§ **Your instructions**: Reproduce the rows below without any change, starting at the line that contains "Viewport: 395px width, 476px height." and ending with the last line of the rows.

━━━

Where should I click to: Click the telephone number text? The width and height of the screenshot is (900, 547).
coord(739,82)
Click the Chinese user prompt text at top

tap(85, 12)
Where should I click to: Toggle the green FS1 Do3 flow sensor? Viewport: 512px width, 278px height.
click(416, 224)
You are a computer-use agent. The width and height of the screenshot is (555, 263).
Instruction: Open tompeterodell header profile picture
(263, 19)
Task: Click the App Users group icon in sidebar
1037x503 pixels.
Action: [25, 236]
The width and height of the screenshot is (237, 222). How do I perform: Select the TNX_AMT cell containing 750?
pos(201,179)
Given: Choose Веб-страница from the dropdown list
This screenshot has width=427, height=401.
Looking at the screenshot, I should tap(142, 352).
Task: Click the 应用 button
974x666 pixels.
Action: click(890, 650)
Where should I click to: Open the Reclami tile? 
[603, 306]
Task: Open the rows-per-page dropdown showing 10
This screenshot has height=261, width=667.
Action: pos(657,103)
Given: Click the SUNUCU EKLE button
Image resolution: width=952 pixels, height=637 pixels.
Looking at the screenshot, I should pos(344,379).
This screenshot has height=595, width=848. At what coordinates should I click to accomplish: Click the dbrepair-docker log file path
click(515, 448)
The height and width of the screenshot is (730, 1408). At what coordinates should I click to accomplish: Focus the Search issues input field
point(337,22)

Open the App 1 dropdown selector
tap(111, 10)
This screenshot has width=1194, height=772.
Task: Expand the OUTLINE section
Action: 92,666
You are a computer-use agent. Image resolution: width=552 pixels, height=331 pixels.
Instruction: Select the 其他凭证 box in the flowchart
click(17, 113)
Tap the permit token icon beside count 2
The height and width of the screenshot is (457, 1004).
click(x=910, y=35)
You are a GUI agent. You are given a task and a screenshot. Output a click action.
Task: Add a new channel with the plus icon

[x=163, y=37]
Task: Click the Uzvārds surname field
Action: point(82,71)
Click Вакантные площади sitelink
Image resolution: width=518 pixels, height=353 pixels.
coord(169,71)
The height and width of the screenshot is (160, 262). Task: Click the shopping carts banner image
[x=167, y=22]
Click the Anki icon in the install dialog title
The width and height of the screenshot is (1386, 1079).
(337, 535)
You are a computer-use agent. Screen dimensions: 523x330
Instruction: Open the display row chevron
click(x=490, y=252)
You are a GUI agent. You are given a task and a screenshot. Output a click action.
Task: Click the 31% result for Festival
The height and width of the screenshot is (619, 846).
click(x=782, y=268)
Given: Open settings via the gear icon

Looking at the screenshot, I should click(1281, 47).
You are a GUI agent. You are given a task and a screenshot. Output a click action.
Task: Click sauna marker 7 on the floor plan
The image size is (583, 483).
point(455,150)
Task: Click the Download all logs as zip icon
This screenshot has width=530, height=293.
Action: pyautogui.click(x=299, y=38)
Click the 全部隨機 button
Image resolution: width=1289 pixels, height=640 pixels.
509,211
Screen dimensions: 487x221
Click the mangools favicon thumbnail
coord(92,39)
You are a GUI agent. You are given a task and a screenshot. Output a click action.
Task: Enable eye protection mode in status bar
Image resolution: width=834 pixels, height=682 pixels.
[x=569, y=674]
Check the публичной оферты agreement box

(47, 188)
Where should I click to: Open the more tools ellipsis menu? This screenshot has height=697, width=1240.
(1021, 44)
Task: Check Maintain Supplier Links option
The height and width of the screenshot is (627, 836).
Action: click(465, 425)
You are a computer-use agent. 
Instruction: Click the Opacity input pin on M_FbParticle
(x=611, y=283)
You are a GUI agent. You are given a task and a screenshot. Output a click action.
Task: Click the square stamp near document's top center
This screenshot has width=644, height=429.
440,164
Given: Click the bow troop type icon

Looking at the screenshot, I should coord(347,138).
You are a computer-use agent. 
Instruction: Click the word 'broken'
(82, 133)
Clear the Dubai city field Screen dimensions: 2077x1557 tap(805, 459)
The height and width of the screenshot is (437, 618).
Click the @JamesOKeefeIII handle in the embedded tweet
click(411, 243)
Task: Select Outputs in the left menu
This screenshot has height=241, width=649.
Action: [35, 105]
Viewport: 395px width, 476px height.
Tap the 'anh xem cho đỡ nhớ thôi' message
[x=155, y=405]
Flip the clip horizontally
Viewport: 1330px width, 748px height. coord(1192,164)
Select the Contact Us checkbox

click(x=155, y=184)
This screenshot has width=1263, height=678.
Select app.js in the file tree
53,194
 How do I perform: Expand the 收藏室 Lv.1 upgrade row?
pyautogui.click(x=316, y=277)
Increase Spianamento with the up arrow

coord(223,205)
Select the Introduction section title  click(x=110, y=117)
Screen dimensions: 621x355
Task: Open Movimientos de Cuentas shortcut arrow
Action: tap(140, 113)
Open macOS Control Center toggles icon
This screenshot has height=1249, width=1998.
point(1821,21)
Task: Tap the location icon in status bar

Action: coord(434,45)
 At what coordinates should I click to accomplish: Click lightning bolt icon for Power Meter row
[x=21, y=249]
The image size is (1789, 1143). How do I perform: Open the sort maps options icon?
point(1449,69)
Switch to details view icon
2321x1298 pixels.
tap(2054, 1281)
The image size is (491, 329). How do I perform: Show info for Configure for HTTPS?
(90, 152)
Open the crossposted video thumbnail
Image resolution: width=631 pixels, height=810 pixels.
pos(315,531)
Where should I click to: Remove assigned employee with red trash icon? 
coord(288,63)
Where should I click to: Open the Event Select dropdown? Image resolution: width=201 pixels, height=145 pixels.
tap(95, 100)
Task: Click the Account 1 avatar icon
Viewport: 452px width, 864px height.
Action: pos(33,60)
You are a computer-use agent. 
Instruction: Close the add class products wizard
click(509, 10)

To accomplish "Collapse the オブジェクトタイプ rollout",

━━━

§ **Answer for this exercise**:
Viewport: 395px width, 476px height.
Tap the 'anh xem cho đỡ nhớ thôi' message
[x=155, y=405]
Flip the clip horizontally
Viewport: 1330px width, 748px height. coord(1192,164)
Select the Contact Us checkbox

click(x=155, y=184)
This screenshot has width=1263, height=678.
Select app.js in the file tree
53,194
 How do I perform: Expand the 收藏室 Lv.1 upgrade row?
pyautogui.click(x=316, y=277)
Increase Spianamento with the up arrow

coord(223,205)
Select the Introduction section title  click(x=110, y=117)
Screen dimensions: 621x355
Task: Open Movimientos de Cuentas shortcut arrow
Action: tap(140, 113)
Open macOS Control Center toggles icon
This screenshot has height=1249, width=1998.
point(1821,21)
Task: Tap the location icon in status bar

Action: coord(434,45)
 At what coordinates should I click to accomplish: Click lightning bolt icon for Power Meter row
[x=21, y=249]
The image size is (1789, 1143). How do I perform: Open the sort maps options icon?
point(1449,69)
Switch to details view icon
2321x1298 pixels.
tap(2054, 1281)
The image size is (491, 329). How do I perform: Show info for Configure for HTTPS?
(90, 152)
Open the crossposted video thumbnail
Image resolution: width=631 pixels, height=810 pixels.
pos(315,531)
Where should I click to: Remove assigned employee with red trash icon? 
coord(288,63)
Where should I click to: Open the Event Select dropdown? Image resolution: width=201 pixels, height=145 pixels.
tap(95, 100)
Task: Click the Account 1 avatar icon
Viewport: 452px width, 864px height.
Action: pos(33,60)
You are a computer-use agent. 
Instruction: Close the add class products wizard
click(509, 10)

To accomplish "Collapse the オブジェクトタイプ rollout",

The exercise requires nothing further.